### WHAT TO WORK ON
Find every line in the records below that holds the word "arrow", and copy each one.
:::::
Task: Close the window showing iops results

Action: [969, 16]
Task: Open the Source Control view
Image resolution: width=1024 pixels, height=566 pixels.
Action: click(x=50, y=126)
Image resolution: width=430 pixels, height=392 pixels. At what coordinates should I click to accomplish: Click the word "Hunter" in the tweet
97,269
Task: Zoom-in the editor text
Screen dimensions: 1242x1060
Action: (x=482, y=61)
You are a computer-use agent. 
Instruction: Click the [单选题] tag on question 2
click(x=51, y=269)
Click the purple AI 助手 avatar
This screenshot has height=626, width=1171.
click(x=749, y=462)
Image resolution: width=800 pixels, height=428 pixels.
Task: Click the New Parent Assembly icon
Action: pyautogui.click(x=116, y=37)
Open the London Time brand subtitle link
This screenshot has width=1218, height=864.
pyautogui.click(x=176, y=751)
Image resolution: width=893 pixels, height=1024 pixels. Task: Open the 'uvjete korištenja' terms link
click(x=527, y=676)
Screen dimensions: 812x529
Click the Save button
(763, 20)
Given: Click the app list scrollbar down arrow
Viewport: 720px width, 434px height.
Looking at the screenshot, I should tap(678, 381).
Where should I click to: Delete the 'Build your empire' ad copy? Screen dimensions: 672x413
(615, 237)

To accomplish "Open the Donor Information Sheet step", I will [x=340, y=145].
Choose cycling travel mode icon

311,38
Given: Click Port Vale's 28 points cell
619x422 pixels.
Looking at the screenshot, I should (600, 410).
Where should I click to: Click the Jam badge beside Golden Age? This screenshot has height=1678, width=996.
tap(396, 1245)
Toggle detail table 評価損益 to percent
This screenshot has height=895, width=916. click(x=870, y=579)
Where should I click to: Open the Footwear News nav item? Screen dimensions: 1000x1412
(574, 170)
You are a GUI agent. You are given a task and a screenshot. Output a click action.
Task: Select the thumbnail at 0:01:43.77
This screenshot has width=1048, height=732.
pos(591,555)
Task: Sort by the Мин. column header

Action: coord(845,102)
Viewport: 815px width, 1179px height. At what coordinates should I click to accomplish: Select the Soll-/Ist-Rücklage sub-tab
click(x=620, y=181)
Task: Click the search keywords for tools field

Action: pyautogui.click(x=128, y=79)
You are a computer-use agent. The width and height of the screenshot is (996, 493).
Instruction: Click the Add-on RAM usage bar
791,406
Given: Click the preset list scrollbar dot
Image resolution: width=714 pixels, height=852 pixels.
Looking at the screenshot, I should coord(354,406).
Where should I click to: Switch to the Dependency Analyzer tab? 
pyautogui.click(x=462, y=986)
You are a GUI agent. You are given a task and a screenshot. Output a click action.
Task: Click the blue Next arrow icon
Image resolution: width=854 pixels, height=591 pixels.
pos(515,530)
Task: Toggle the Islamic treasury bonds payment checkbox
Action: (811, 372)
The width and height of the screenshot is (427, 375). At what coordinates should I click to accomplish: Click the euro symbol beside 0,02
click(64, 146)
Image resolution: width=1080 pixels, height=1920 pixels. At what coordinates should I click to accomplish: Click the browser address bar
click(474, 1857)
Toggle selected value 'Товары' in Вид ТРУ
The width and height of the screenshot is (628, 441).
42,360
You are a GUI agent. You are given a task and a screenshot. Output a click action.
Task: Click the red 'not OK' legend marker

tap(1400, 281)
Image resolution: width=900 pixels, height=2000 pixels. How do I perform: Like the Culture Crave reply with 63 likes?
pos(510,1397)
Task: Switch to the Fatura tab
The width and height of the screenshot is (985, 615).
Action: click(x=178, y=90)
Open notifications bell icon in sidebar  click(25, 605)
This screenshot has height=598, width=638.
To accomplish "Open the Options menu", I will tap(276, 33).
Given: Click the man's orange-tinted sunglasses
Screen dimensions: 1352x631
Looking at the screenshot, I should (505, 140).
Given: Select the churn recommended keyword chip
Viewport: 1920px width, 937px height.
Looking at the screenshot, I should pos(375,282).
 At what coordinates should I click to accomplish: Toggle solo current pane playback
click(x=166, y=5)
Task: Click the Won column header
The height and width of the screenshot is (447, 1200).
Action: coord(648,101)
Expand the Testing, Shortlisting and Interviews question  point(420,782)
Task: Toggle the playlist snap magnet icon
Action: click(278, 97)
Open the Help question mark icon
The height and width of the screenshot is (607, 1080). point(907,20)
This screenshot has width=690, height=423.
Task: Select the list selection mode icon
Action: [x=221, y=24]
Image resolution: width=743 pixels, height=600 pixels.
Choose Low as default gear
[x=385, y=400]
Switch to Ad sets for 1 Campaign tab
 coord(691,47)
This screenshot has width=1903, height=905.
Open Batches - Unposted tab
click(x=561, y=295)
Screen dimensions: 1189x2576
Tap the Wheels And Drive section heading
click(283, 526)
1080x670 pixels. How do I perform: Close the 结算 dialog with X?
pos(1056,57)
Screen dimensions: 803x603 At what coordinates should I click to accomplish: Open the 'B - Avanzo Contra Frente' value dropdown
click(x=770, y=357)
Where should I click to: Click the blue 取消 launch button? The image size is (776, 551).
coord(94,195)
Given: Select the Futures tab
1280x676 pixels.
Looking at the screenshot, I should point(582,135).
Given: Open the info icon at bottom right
:::::
### TASK SOLUTION
Given: Click the app list scrollbar down arrow
Task: Click the blue Next arrow icon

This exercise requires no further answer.